TASK REQUIREMENTS:
Repeat precisely the line in which "Click the speech bubble comment icon" occurs and all lines that follow it in the entries below. Pictures must be omitted.

• • • • • • •

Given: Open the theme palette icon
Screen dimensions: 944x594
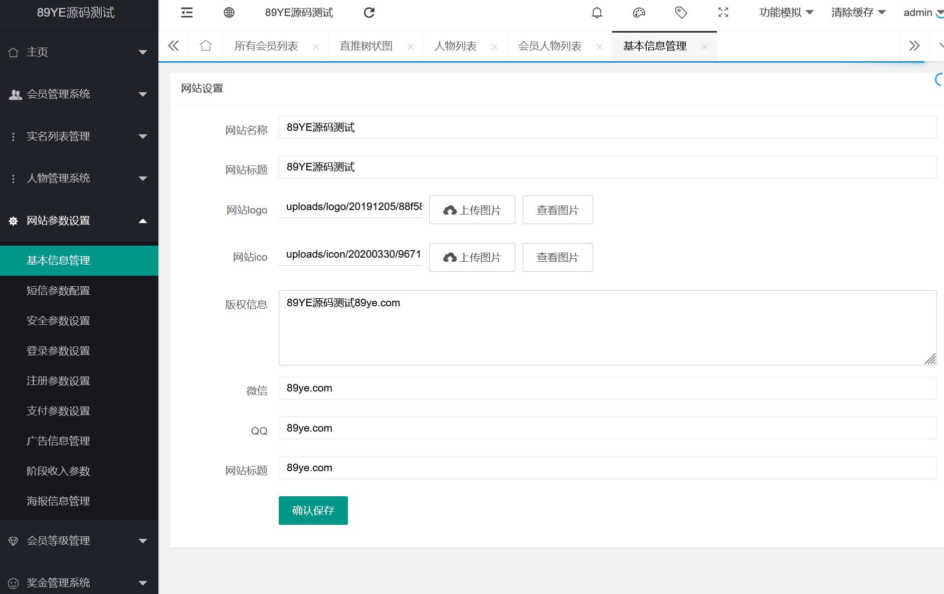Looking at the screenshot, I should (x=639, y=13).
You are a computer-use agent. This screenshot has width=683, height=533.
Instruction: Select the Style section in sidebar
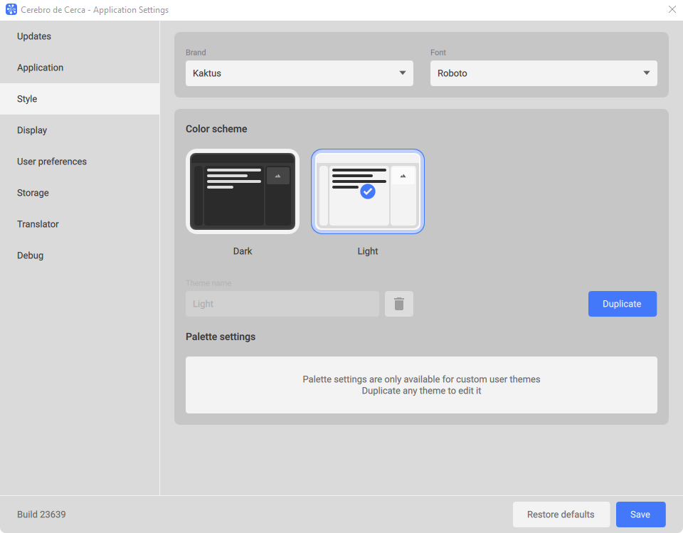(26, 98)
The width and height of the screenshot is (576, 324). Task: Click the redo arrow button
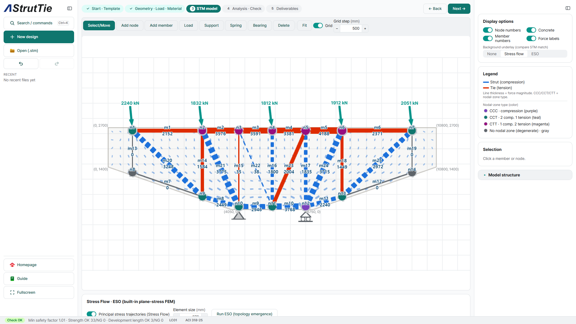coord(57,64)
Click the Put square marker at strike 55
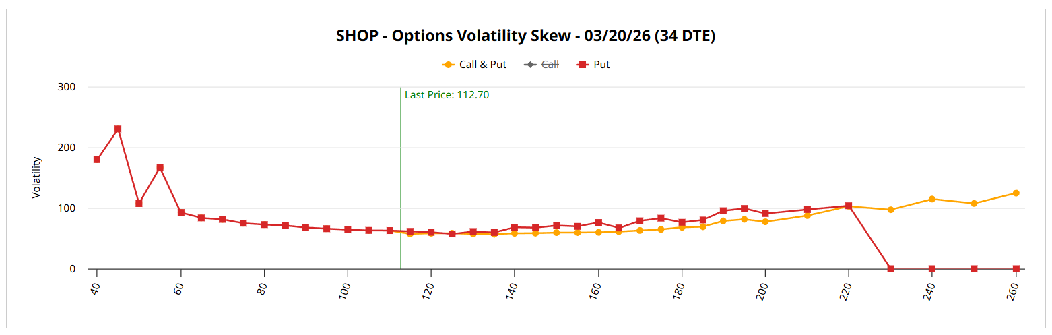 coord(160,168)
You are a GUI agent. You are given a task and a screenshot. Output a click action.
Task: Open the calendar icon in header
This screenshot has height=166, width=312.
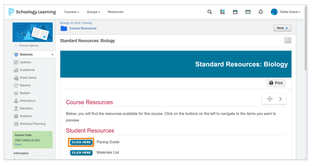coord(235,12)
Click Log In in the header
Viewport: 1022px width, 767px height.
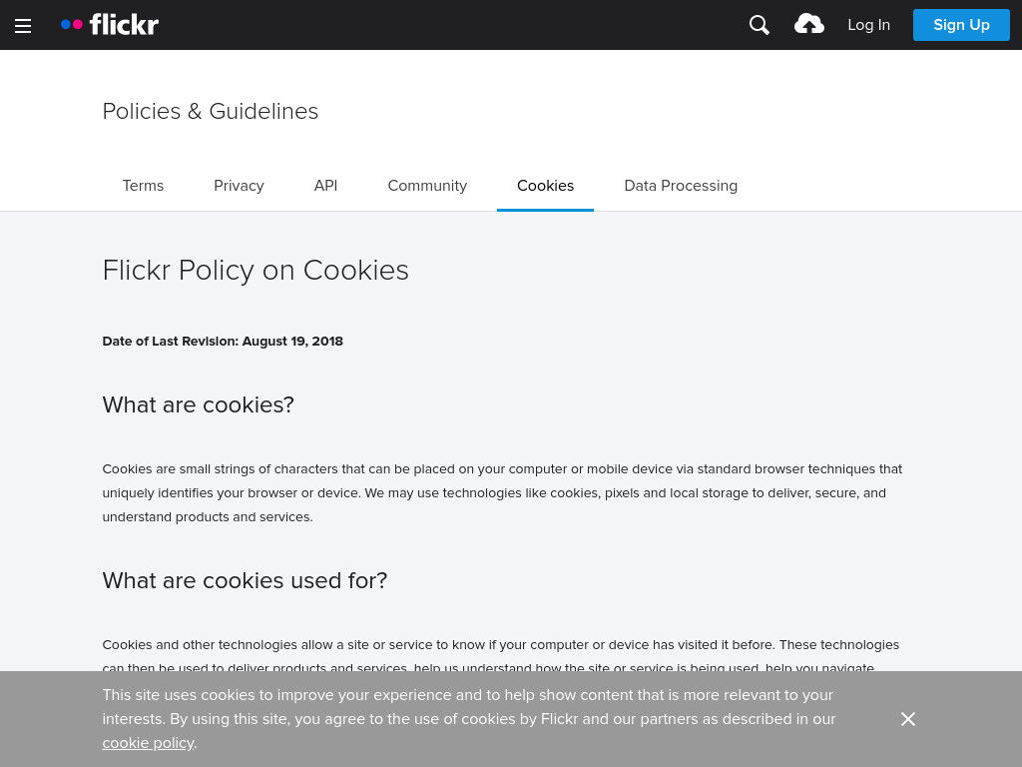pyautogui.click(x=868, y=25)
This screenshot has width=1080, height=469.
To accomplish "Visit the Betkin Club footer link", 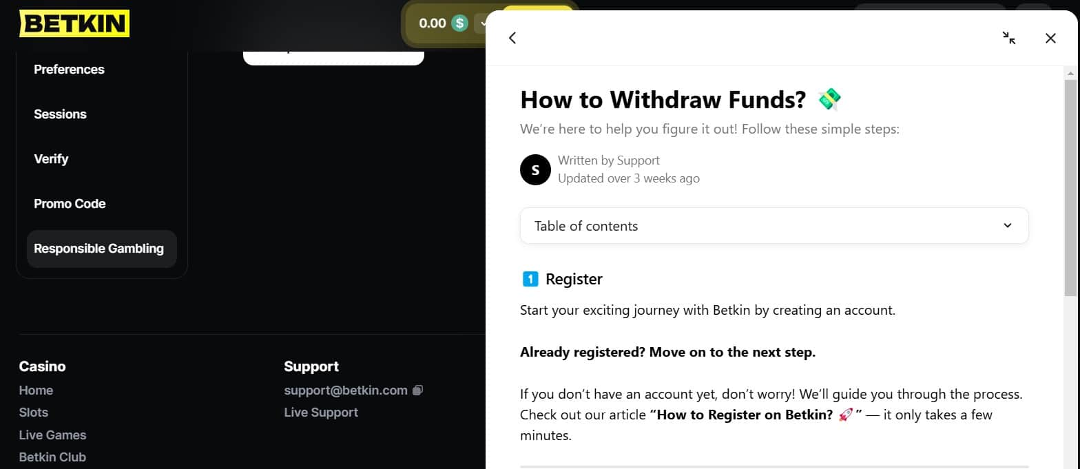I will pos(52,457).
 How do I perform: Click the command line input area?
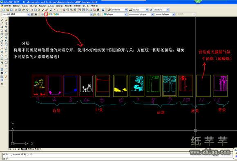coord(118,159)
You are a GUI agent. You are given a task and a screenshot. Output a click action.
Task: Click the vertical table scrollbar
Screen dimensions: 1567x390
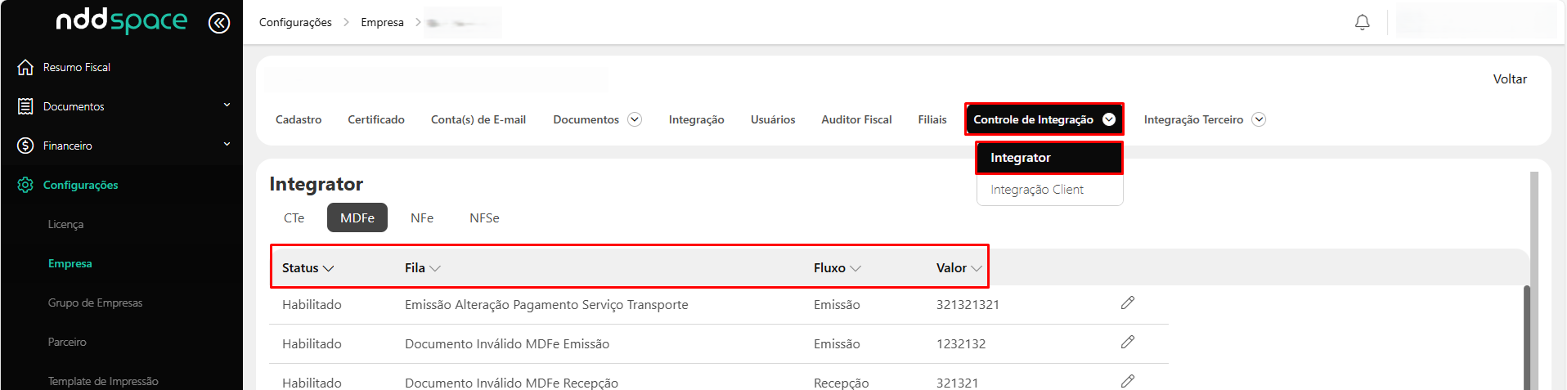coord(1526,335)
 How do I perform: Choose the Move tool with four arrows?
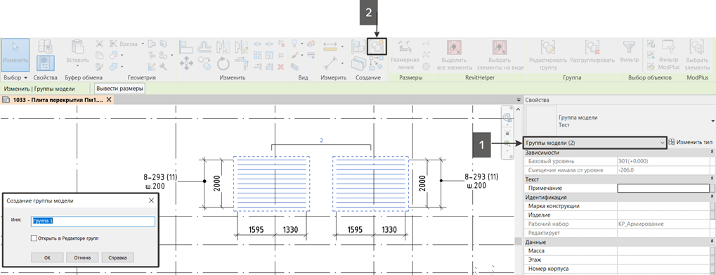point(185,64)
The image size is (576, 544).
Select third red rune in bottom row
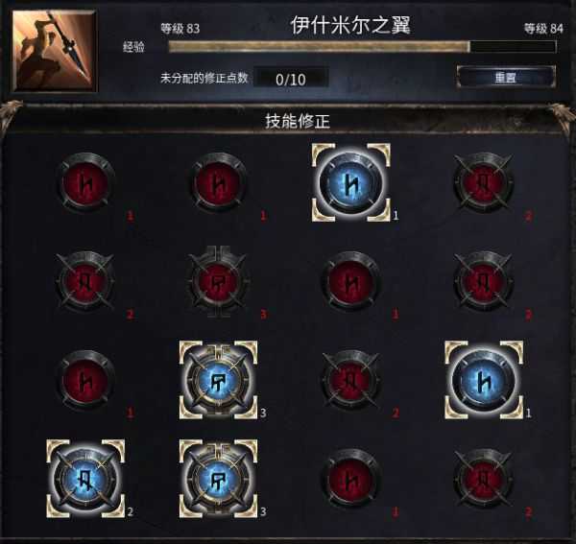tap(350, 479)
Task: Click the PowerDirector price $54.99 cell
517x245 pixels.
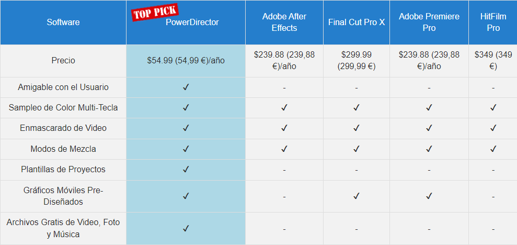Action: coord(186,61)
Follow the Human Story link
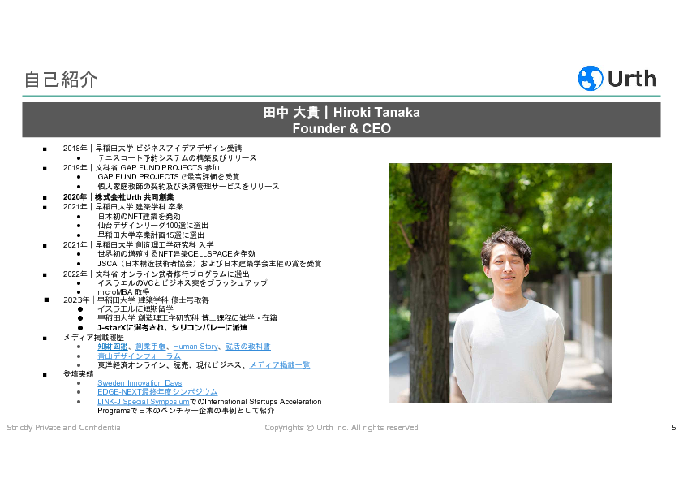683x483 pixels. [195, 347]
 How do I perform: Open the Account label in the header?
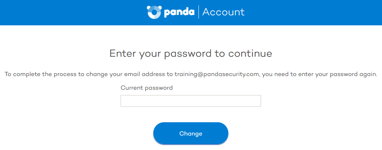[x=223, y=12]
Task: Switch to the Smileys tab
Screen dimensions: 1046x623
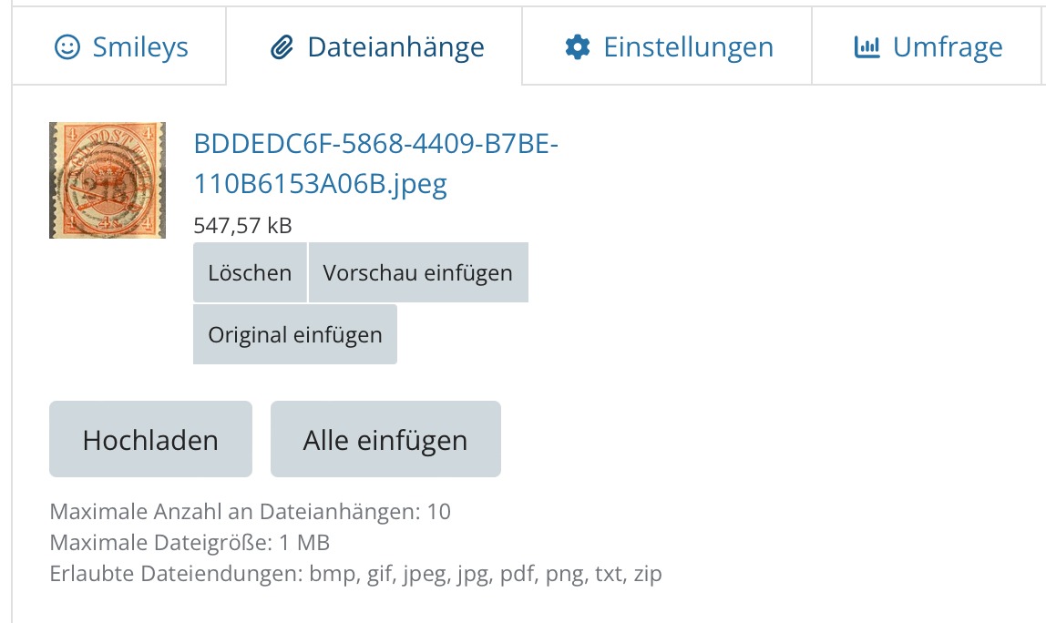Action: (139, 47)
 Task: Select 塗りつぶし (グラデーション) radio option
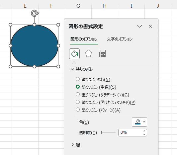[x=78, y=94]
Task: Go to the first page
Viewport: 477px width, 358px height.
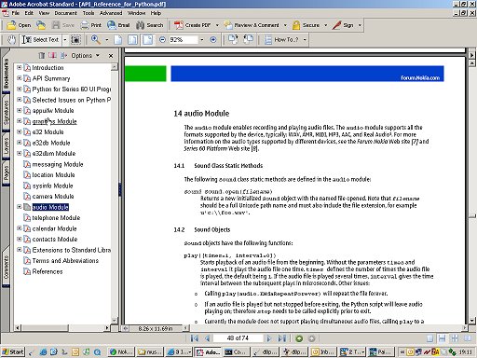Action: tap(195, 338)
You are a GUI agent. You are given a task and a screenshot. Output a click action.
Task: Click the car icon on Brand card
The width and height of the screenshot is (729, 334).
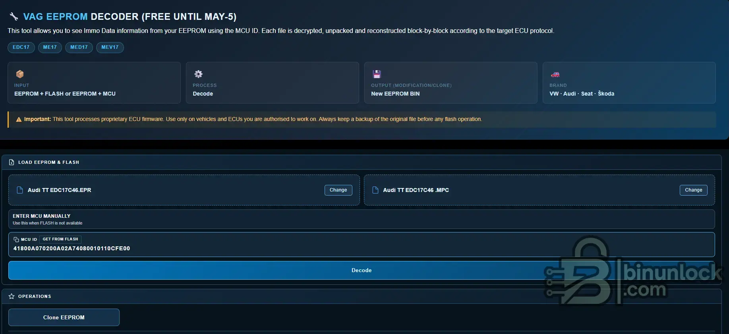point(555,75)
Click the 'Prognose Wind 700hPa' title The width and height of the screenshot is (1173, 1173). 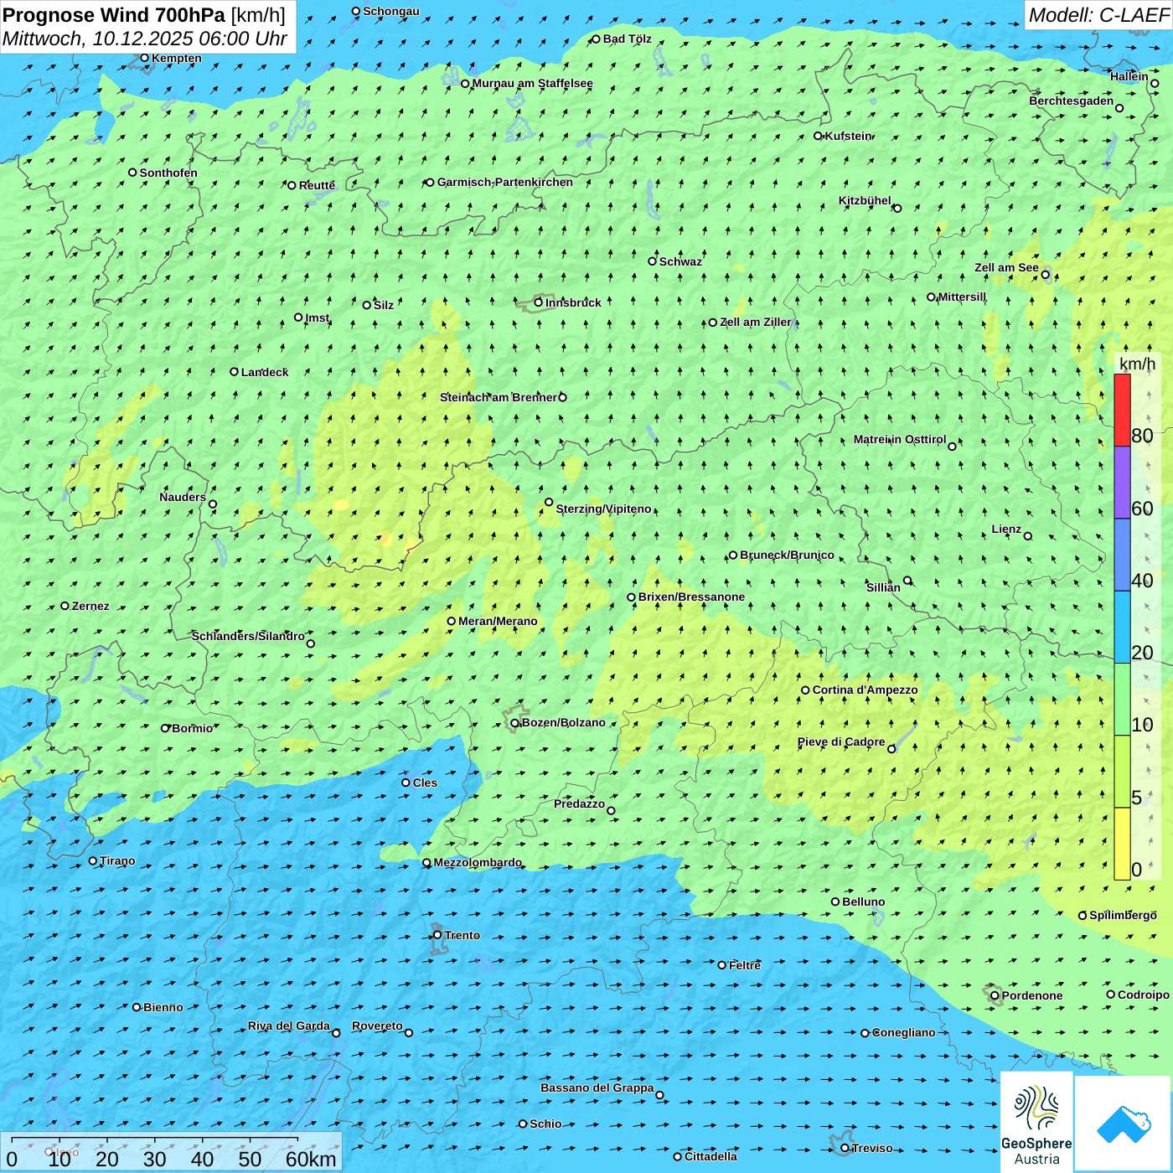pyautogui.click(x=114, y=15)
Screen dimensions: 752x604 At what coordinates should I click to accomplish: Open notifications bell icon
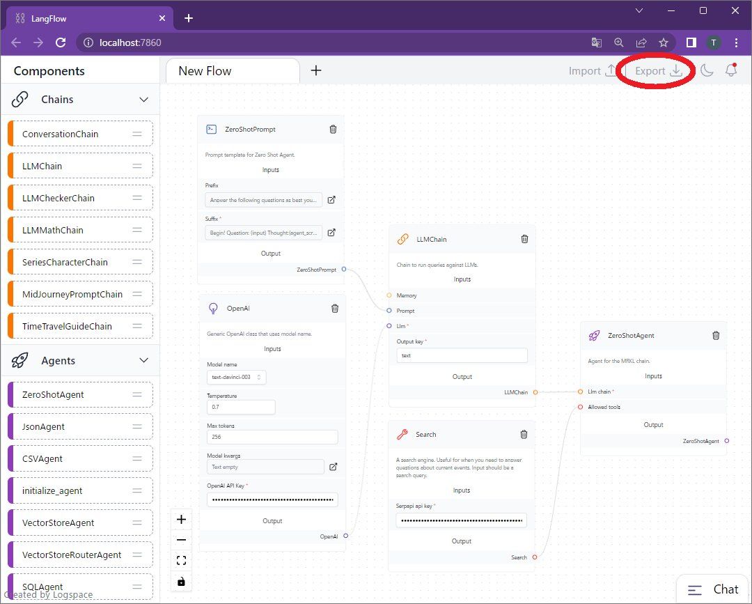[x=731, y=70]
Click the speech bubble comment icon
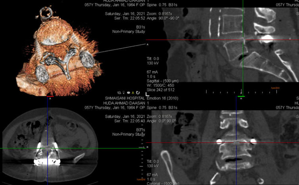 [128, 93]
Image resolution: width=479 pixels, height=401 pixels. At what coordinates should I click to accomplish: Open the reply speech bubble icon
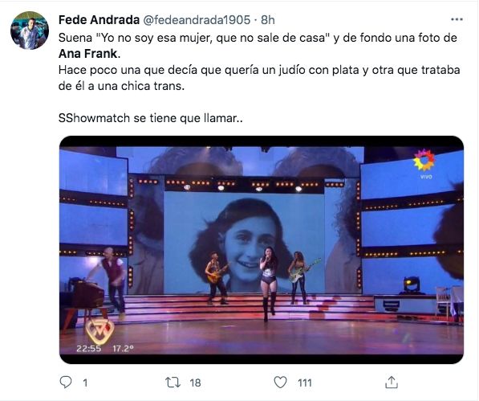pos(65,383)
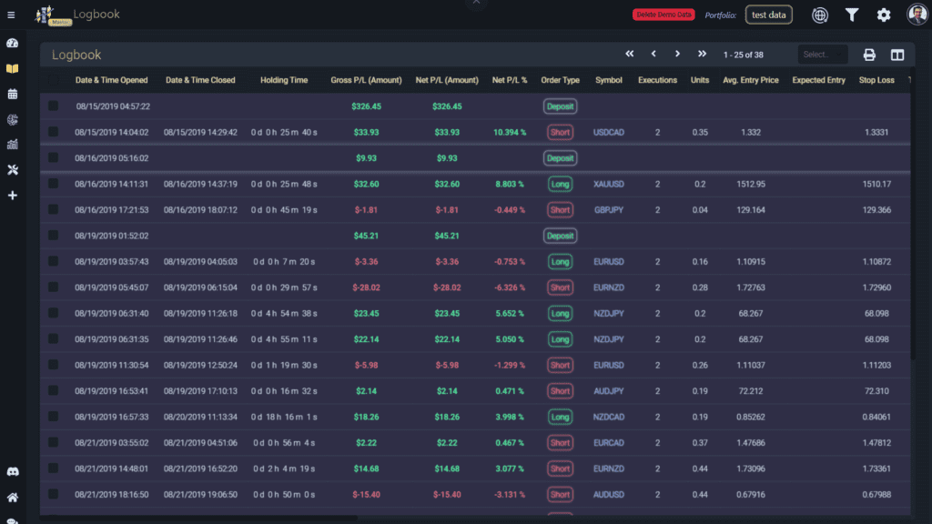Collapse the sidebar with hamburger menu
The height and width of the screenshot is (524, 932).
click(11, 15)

• • • • • • •

ANSWER FOR THIS EXERCISE:
Click the speech bubble comment icon
 [128, 93]
Image resolution: width=479 pixels, height=401 pixels. At what coordinates should I click to accomplish: Open the reply speech bubble icon
pos(65,383)
Collapse the sidebar with hamburger menu
The height and width of the screenshot is (524, 932).
click(11, 15)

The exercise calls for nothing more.